The first three episodes Those Kinds of Things, Once upon a Time and Smokey and the Bandit reintroduce Dexter’s routine, his son Harrison, the series antagonists and most importantly the theme of religion.
… a hilarious attempt at dancing, a football game and a sneaky blow job …
In the first episode we realise Dexter (Michael C. Hall) is back to his old tricks. After pretending to be badly hurt he kidnaps two paramedics who have been putting off saving people so they can rob and sell their possessions afterwards. He kills them with their own defibrillators. Dexter’s kill in this episode (despite the paramedics) is found at his high school reunion. A girl who was always nice to Dexter committed suicide and Dexter believes it was her jock husband. The comedy of this episode comes from his surprise at finding that although at school he was a geeky guy with no friends, now thanks to his cool job, good looks and celebrity status in the serial killer cases everyone wants to know him. This makes it hard for Dexter who being used to just hiding in the shadows now takes centre stage. After a hilarious attempt at dancing, a football game and a sneaky blow job Dexter finally gets hold of his killer.
In Once Upon a Time we are introduced to the character of Brother Sam (Mos Def), a killer who has turned to god and owns his own garage where he hires ex-convicts. Dexter wanted to kill him before, but he was caught by the police and put away. After spending time with him, Dexter realises he has completely changed and wishes to know how to curb his darkness. This doesn’t stop him. However from killing a gang member who threatens Brother Sam. The Doomsday killers also kill a fruit seller and stuff his stomach full of serpents, a passage from Revelations that marks the beginning of the apocalypse.
…Dexter is excited when a prostitute turns up murdered in the same manner as an unsolved serial killer case from the 80s…
Smokey and the Bandit is one of those episodes that shines from the outset. Dexter is excited when a prostitute turns up murdered in the same manner as an unsolved serial killer case from the 80s. With this in mind he sets off to find the killer who would be elderly by this point, but he still wants him for his collection. The aptly named tooth fairy (named because he takes the victim’s teeth) is played by Ronny Cox, an actor who I remember from so many great TV shows and films (Robocop, Stargate-SG1, Star Trek). The character is crude, violent and quite nasty and Dexter finds that his once idol is nothing, but a sad and lonely old man with memories. He decides to suffocate him so that his legacy dies sad and lonely.

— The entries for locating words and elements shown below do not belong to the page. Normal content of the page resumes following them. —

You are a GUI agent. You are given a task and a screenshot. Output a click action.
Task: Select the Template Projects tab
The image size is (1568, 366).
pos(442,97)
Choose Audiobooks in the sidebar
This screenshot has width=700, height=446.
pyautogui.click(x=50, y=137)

Other characters progress well in these opening episodes; Quinn asks Debra to marry him only to be declined when Debs gets offered LaGuerta’s position as Lieutenant. Batista is having a mid-life crisis after buying a muscle car.
The theme of religion is very strong and Dexter is finding being a dad and believing in something not only for himself but for his son to be difficult. With the inclusion of Brother Sam and the antagonists, bringing God into the equation series 6 has surpassed expectations, let’s just hope series 7 continues this streak!